- Write a test.
- Make it run.
- Make it right.
Again, "get to green quickly" implying that we are going to transition from the design we have to the design we want via many more much smaller steps.
Beck offers "architecture driven development" as a label for the opposite approach, where implementing the clean design happens before we can know whether the clean design will in fact work the problem. I don't love the name, and to be honest I'm not sure there's that much advantage in pretending that we don't know what the final design is going to look like.
I might argue as well that "invent the interface you wish you had" sounds to me a lot like solving the clean code part first. If we can train our brains to do that well, why not the other? Of course, Kent immediately takes the same view, but reversed
Our guesses about the right interface are no more likely to be perfect than our guesses about the right implementation.

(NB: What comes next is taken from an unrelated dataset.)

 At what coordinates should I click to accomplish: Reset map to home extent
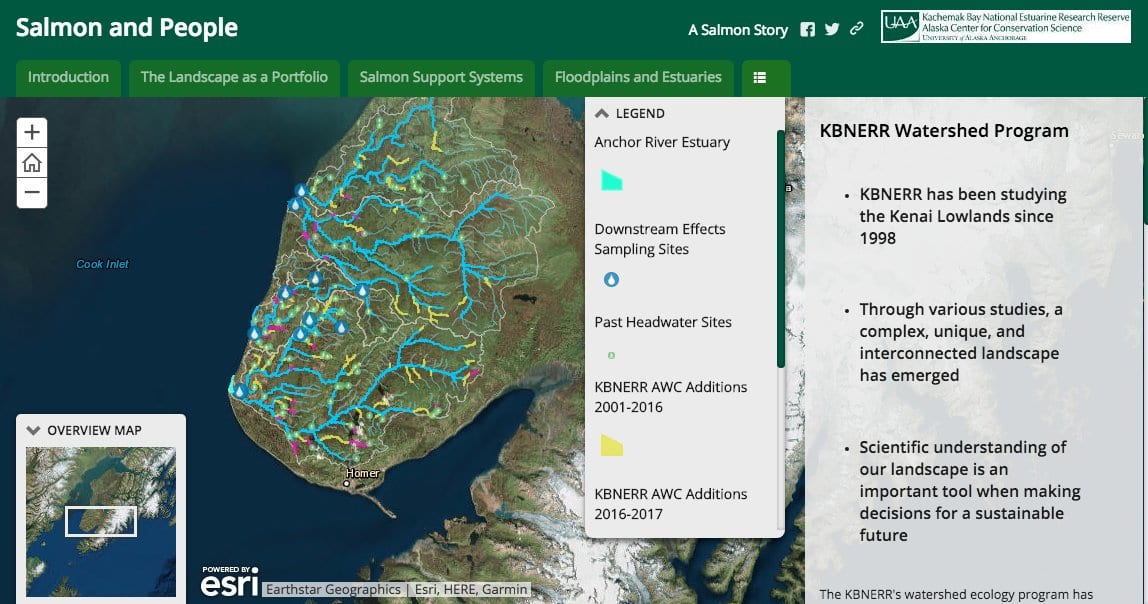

But fine - sometimes we have to go back and change up the interface -- which is one reason that we implement a new failing test only when there are no other failing tests; we don't want to make extra work for ourselves by over committing when we know the least about our final design.

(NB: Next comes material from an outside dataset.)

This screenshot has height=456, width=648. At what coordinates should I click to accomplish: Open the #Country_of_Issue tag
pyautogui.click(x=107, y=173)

Something I notice: for this second chapter, Beck extends his original test into a more complicated scenario, rather than introducing a new test. That's fine, I guess - I'm not sure I remember when disciplined assertions became a thing.
The longer I do this, the better able I am to translate my aesthetic judgments into tests. When I can do this, my design discussions become much more interesting.

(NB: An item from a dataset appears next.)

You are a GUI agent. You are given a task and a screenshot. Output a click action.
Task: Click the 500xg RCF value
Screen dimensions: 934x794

What catches my attention here is the sequence: judgment, test, implementation. In this example, Kent doesn't wait until a mistake "discovers" that a different design would be easier to work with in the long term, but instead motivates his code change via "that's doesn't work how I want it to". And without a doubt, I think treating this Dollar implementation as an immutable value is reasonable.
But there's certainly no "the test told us to do it" here. This design change comes about because we're all carrying memories of designs that made things unnecessarily difficult, and we have no particular interest in repeating the experience.